One of the Irish soldiers executed was Pte 2271, Patrick Downey. He was from Co Limerick and served in the 6th Battalion, Leinster Regiment. The offence that led to his execution shows how easy it was during the first World War for soldiers of good character, possibly affected by trauma and overwhelming fear, to be shot for relatively minor offences.

Pte Downey was on field punishment number one. It involved being tied by the wrists to the wheel of a gun carriage and was known as "the crucifixion". He turned up for his punishment one day without wearing his hat and was told to put it on. Pte Downey refused to put it on.
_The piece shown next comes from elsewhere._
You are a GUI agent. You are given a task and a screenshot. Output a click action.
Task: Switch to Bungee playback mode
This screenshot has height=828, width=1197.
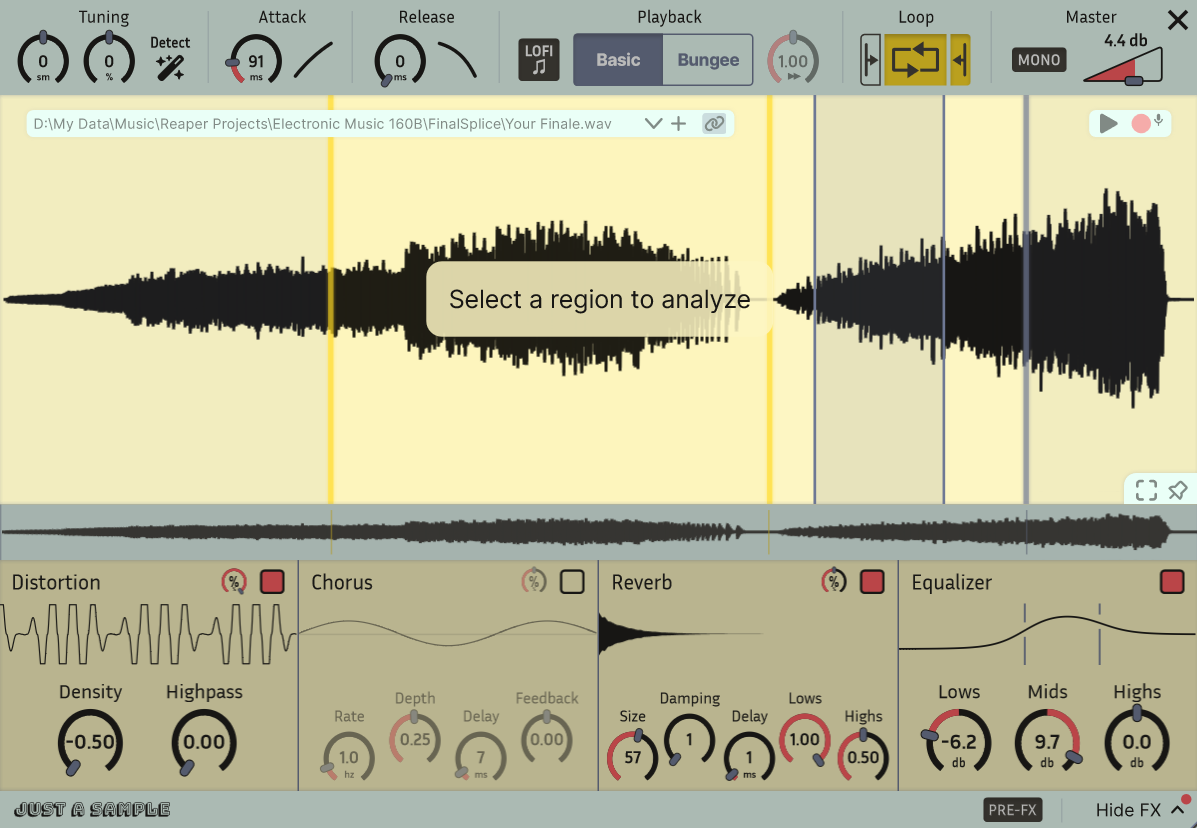[708, 60]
He was sentenced to death for disobedience and executed near the port of Salonika in Greece on December 27th, 1915. His last recorded words summed up the futility of the punishment: "You let me enlist and then you bring me out here and shoot me."

In Ypres this weekend Mr Hipkin will join campaigners and historians to discuss the case of the 306 soldiers. His aim is to get one million signatures for his campaign and he wants people in the UK and Ireland to write to their MPs and TDs to demand a pardon. "It was absolutely disgusting," he says. "These boys showed great courage and they all deserve a pardon."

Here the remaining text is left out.